Когда ему звонили и говорили, что по вине его КБ допущена ошибка, он коротко отвечал: «Разберусь». И если выяснял, что претензии справедливы, отзванивался и коротко говорил: «Наши сапоги. Наша ошибка». И это нисколько не умаляло его авторитета и среди партнеров, а он работал практически со всеми ведущими советскими авиаконструкторами.
Последние годы своей жизни он начал работать с еще одним конструктором – Георгием Николаевичем Бабакиным, судьба которого если и не похожа, то сродни судьбе Исаева. Бабакину пришлось оставить рано школу: умер отец, и семья осталась на руках подростка. Не растерявшись, он окончил радиокурсы и стал работать радиотехником в парках культуры и отдыха. И заочно окончил школу и институт. И, еще не окончив вуз, старший радиотехник стал старшим научным сотрудником Академии коммунального хозяйства. Правда, она была далеко от космоса, о котором он мечтал, которым жил.
Но своего Бабакин добился. В первые послевоенные годы он начал путь главного конструктора, получив еще одно образование. Но так сложилось, что в его КБ половина сотрудников была кандидатами и докторами наук, а их руководитель – простой инженер. Он просто не желал отвлекаться от дела, к которому стремился всю жизнь. Наверху сочли это непозволительным. И Бабакину пришлось защититься.
Исаева, судя по всему, так и не смогли додавить. Степень доктора наук дали автоматом. И в академики не пошел, хотя предлагали баллотироваться дважды, и каждый раз отказывался, причем, обязательно замечают биографы, весьма сердито. А те, кому посчастливилось иметь дело с сердитым Исаевым, утверждали, что такого бурбона еще надо поискать. Ему просто не нужно было становиться доктором или академиком, чтобы заниматься своими любимыми ракетами.
Двух таких разных и одновременно похожих конструкторов и людей — Исаева и Бабакина — объединила мечта о Луне, желание участвовать в ее реализации, ее освоении. И оно, это желание, впервые победило в Исаеве скептика, он стал романтиком.
«Пусть восходит поскорее, ждать некогда!»

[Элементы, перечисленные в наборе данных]
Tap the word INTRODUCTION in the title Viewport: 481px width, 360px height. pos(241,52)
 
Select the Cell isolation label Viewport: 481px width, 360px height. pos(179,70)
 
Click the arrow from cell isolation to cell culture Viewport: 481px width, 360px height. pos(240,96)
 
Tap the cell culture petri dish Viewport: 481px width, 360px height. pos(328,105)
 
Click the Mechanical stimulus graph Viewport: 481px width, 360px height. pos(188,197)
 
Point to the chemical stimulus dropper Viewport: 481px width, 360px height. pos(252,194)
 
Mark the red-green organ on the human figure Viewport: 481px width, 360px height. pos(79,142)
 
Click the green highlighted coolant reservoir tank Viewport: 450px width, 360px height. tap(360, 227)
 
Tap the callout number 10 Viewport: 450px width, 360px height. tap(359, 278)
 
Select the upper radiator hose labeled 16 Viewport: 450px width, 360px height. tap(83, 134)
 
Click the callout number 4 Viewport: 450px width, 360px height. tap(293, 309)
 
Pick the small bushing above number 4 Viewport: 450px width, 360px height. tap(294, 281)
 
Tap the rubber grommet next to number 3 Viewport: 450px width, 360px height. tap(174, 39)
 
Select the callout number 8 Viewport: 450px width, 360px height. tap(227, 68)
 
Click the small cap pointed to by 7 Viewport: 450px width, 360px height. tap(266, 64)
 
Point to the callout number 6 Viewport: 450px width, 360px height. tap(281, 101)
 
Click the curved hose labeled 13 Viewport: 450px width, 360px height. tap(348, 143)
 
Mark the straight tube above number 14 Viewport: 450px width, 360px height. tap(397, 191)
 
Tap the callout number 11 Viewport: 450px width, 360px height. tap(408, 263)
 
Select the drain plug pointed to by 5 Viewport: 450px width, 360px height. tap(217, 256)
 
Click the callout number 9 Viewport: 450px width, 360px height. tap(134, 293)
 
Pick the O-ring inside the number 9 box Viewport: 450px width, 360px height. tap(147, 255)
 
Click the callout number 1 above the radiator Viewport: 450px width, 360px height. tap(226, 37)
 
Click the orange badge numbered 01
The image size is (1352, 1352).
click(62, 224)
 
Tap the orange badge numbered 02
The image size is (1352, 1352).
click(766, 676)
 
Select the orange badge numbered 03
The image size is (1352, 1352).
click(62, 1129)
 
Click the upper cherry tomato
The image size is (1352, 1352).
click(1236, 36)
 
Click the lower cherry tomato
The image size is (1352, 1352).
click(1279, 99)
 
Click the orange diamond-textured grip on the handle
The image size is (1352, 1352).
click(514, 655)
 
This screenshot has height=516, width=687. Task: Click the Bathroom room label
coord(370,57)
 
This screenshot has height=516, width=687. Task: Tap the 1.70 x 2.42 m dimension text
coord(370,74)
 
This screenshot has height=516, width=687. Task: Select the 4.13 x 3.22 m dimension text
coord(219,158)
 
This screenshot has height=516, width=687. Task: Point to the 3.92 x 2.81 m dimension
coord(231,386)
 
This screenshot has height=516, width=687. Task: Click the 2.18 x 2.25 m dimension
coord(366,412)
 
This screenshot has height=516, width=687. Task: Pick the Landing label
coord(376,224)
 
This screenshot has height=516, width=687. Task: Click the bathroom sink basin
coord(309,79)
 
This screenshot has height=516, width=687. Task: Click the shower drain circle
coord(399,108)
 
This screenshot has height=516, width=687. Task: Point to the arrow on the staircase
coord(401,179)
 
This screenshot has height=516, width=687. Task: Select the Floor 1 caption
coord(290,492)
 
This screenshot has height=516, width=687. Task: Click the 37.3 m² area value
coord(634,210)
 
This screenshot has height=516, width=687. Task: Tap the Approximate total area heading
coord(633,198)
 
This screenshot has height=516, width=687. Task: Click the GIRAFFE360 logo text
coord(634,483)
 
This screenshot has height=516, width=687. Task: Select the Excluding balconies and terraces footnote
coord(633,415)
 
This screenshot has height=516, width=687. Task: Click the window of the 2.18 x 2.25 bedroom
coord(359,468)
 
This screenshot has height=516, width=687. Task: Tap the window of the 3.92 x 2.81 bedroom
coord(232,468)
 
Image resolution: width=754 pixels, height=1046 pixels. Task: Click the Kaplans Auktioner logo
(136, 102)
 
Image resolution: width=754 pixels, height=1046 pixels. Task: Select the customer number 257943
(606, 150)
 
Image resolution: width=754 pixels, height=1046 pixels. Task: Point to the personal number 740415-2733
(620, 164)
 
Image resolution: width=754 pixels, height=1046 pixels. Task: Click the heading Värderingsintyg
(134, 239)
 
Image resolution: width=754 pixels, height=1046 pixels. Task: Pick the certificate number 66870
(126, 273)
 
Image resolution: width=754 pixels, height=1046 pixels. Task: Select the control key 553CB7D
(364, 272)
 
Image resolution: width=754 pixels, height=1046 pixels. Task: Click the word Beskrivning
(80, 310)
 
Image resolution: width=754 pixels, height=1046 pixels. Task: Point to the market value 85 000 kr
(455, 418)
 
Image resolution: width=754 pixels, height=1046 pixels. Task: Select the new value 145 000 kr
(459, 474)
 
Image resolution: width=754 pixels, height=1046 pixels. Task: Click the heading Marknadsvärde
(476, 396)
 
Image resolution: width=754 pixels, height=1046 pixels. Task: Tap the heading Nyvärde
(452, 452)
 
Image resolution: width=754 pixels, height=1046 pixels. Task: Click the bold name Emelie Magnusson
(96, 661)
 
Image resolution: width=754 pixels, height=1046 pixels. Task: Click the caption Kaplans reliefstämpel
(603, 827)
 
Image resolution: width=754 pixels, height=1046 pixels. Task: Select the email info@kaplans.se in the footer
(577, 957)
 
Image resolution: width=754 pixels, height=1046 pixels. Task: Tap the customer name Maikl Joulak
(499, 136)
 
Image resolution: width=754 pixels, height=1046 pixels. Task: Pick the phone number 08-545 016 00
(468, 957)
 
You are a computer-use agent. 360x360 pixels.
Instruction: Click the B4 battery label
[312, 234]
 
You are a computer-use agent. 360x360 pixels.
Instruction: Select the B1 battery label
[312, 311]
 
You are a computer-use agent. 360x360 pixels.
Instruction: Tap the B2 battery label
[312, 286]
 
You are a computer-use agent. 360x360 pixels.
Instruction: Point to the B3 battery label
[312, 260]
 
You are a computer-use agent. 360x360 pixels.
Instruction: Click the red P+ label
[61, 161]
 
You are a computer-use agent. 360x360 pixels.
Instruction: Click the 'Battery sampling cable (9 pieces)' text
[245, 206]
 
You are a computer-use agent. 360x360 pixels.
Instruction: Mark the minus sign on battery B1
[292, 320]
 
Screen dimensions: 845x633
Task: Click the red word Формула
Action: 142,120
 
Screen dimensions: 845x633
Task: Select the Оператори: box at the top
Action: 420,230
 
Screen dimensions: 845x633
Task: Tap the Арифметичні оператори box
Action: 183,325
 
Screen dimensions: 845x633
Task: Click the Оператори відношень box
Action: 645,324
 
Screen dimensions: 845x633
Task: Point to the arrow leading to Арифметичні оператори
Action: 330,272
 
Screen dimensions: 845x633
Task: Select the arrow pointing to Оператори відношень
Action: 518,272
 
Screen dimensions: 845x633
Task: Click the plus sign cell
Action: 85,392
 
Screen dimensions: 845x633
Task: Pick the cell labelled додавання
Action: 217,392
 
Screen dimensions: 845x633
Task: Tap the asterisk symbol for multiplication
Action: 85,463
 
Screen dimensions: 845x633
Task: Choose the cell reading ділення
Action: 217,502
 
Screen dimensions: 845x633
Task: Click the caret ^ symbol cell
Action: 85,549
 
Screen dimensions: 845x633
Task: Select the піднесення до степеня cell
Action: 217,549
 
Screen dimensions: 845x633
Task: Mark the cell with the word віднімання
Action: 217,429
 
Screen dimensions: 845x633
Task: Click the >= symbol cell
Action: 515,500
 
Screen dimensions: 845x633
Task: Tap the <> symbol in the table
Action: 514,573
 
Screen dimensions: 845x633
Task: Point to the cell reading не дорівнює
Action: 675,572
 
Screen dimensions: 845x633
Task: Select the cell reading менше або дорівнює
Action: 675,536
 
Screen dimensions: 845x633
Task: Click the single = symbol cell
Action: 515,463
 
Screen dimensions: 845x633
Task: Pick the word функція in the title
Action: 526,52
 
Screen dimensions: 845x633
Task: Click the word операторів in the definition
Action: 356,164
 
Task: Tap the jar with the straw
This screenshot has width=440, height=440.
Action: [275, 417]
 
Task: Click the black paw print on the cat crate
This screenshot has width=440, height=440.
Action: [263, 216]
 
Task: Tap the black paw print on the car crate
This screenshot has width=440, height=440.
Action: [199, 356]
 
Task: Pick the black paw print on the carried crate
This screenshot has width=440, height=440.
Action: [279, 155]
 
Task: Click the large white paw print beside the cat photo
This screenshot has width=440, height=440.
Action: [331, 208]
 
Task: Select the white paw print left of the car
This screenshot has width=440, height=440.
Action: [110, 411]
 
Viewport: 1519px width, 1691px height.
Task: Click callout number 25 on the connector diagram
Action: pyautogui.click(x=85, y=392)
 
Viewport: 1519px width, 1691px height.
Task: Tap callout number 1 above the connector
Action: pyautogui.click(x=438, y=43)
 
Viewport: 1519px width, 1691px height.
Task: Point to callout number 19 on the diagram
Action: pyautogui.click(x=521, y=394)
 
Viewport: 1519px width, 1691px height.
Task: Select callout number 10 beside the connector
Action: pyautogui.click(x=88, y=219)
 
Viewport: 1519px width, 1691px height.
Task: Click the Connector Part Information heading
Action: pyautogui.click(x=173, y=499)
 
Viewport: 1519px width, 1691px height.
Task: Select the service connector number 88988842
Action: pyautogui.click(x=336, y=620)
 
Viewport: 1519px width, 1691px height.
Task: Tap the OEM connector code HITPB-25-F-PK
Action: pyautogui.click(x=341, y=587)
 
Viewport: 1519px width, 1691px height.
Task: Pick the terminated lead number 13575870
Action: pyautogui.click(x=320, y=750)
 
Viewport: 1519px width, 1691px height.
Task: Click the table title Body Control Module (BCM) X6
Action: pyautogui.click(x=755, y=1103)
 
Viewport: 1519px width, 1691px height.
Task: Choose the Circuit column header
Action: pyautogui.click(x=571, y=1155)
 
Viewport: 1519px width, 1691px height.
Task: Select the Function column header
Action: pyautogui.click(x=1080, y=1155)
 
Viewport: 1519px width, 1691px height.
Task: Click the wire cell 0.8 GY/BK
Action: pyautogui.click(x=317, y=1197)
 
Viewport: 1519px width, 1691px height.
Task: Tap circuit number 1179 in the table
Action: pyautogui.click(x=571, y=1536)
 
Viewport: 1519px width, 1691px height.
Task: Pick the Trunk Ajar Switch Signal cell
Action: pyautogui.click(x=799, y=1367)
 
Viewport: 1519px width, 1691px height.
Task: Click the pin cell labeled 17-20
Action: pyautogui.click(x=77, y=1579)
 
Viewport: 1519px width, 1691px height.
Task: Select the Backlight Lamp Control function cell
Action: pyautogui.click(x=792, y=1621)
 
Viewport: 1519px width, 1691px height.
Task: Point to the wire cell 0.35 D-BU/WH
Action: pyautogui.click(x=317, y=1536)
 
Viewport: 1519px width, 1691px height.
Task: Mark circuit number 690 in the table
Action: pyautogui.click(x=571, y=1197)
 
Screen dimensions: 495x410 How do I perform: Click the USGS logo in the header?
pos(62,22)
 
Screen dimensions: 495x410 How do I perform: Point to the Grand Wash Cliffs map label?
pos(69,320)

**ЗАДАНИЕ 1:** Что, согласно тексту об Исаеве и Бабакине, Исаев коротко отвечал, когда ему звонили и говорили об ошибке по вине его КБ?
**ЗАДАНИЕ 2:** Перепишите часть текста об Исаеве и Бабакине, которая начинается словами «Последние годы своей» и заканчивается словами «мечтал, которым жил.», и замените в ней «парках культуры и отдыха» на «заводских клубах».
Данные здесь никак не используются.

**ОТВЕТ 1:** Он коротко отвечал: «Разберусь».

**ОТВЕТ 2:**
Последние годы своей жизни он начал работать с еще одним конструктором – Георгием Николаевичем Бабакиным, судьба которого если и не похожа, то сродни судьбе Исаева. Бабакину пришлось оставить рано школу: умер отец, и семья осталась на руках подростка. Не растерявшись, он окончил радиокурсы и стал работать радиотехником в заводских клубах. И заочно окончил школу и институт. И, еще не окончив вуз, старший радиотехник стал старшим научным сотрудником Академии коммунального хозяйства. Правда, она была далеко от космоса, о котором он мечтал, которым жил.